The free press has been a staple of our democracy since our nation was founded, and journalists have long been respected as a vessel for bringing crucial information to the people. In our modern digital age, saturated with resources and information, it can be hard to discern reality from speculation, fact from fiction.
We need journalists now more than ever to make those distinctions. I sat down — virtually, of course — with David Plazas, director of Opinion and Engagement at USA Today Network Tennessee, to discuss the unique challenges journalists face in today’s world, and how we can all do better to communicate with civility during such divided and polarizing times. Here are the highlights from our conversation.
The period we’re currently living through is often referred to as the most divided time in our country’s modern history: Does that ring true to you?
I think every era is unique. I started as a journalist in 2000, covering the Bush vs. Gore election, and you had the “hanging chads,” and people thought it was the most divided time they had ever seen. So all of it is a matter of context, and just a matter of perspective.
Certainly the toxicity in discussions has risen with social media, but that’s always been around. If you look historically, there’ve been all sorts of attempts to defame different people; there are terrible things that people have done to try to delegitimize systems. There’s even a book that talks about the fact that social media has technically been around for thousands of years, not in the computer, but documents that have been transferred and shared.
I think what’s unique about this era is that we have people who have decided that they’re going to selectively choose to engage with folks and selectively choose to ignore others who don’t fit their mind frame, and that’s dangerous in a democracy.

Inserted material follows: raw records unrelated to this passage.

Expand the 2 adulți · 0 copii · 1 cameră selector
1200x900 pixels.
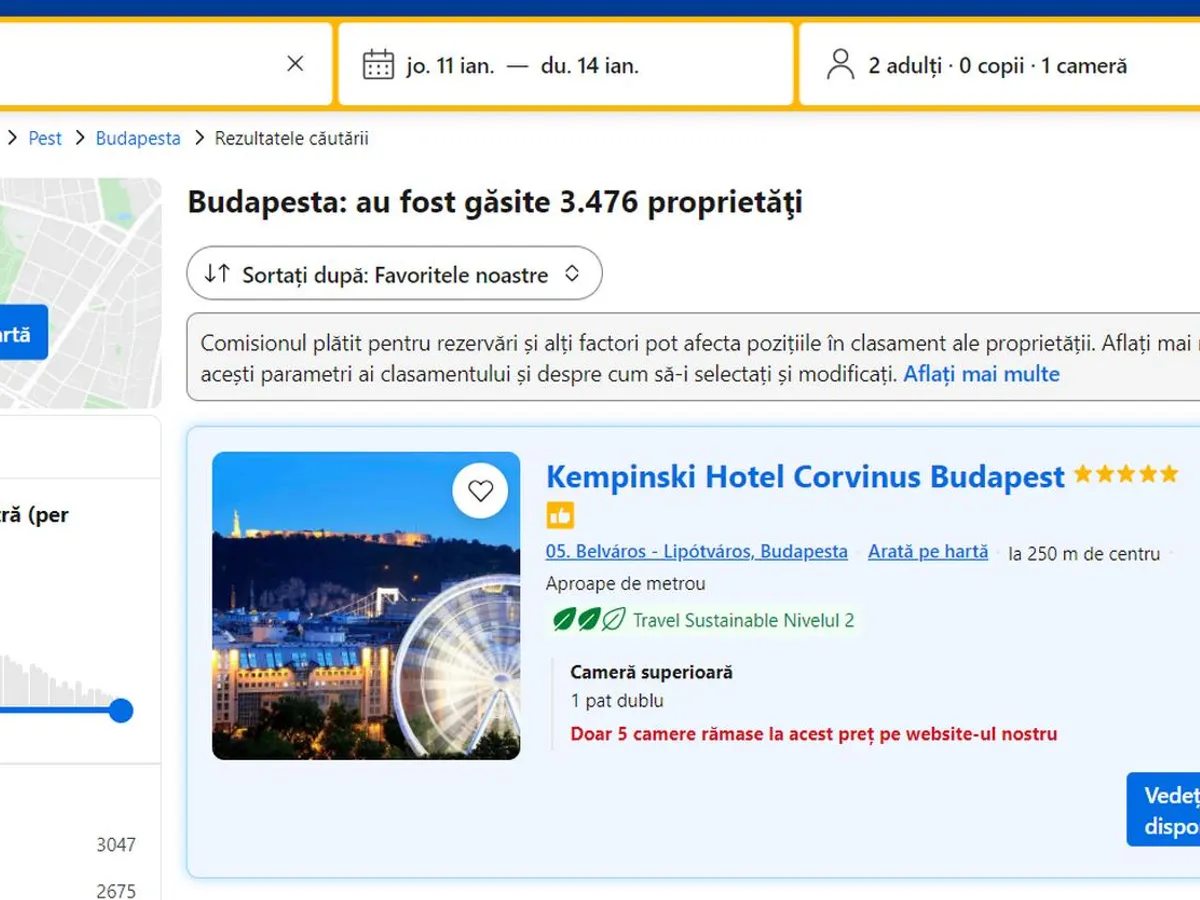tap(997, 66)
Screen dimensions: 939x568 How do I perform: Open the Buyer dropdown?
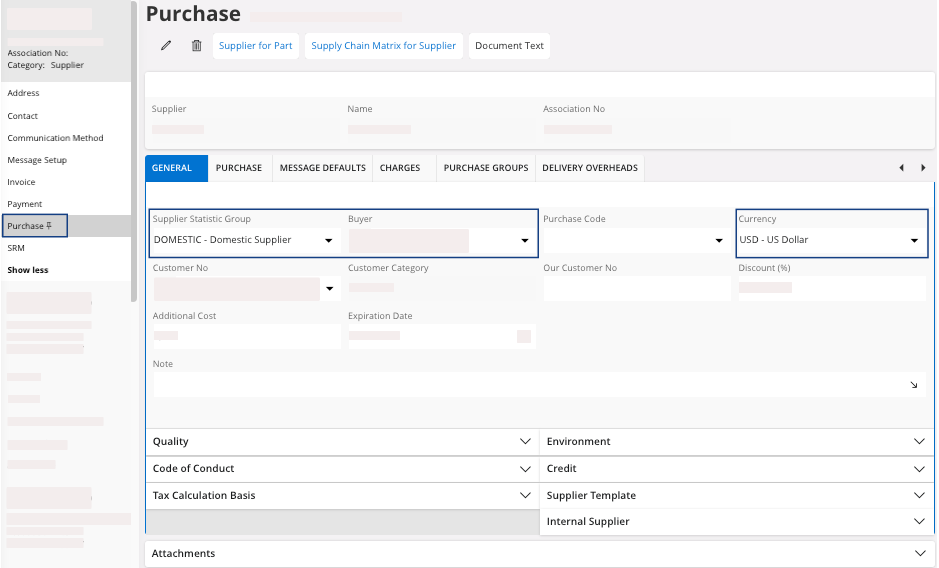coord(524,241)
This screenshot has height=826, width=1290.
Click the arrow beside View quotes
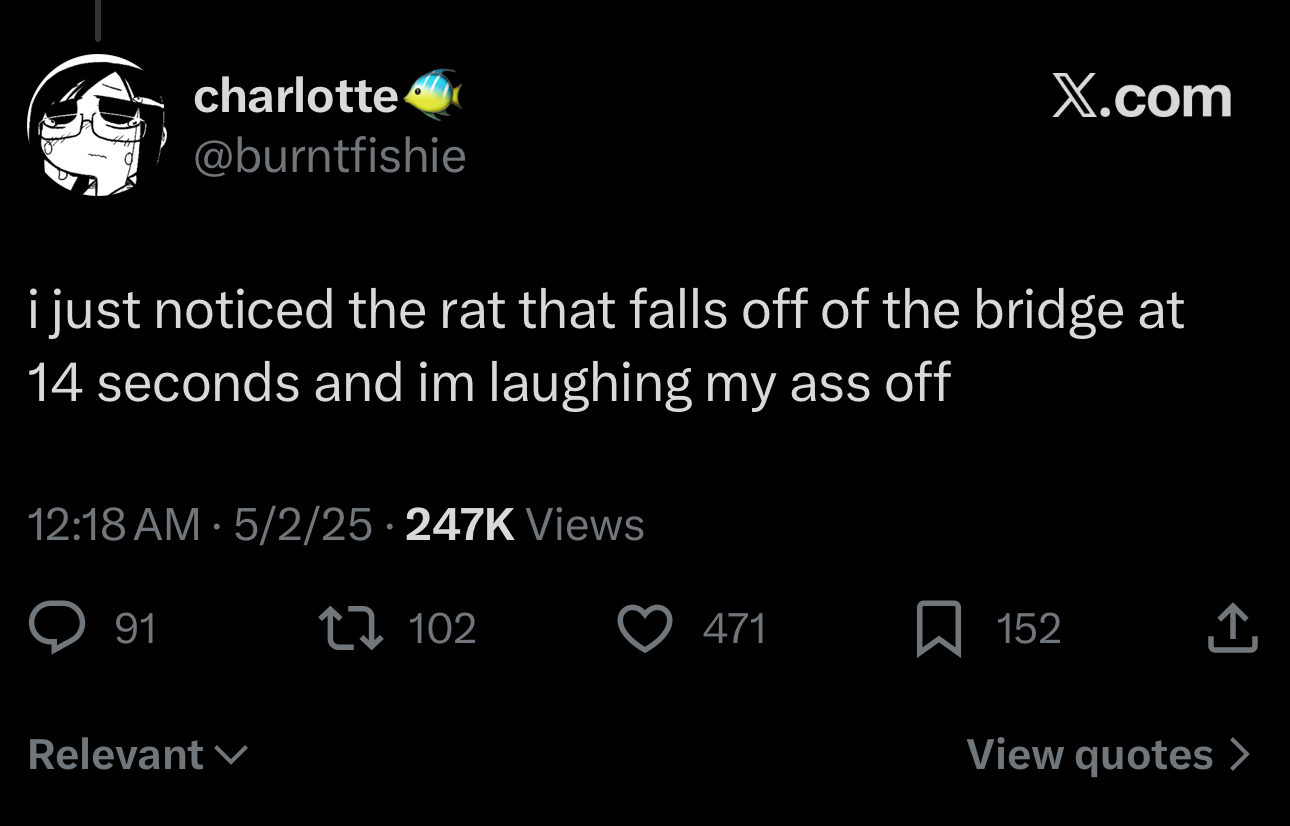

In our last interview with you, you touched on the rise in people’s intolerance toward hearing opposing viewpoints. How has this affected your work and the landscape of journalism as a whole?
It has definitely affected us. When you have a sector of society that is believing messages that the media is the enemy of the people, or that journalists have no credibility, that’s challenging. It takes one conversation at a time, and it’s tough to scale. It’s important for us as journalists to be very cautious about how we use social media. I include myself within those who have been guilty of getting into Twitter feuds thinking it will change anything, and it doesn’t. In fact, what do change things, often, are private conversations that later can be taken public.
But we do have to create spaces for public disagreement. As an opinion journalist, I can speak my mind; but I also do so strategically because sometimes I don’t always have to speak and it’s better to listen.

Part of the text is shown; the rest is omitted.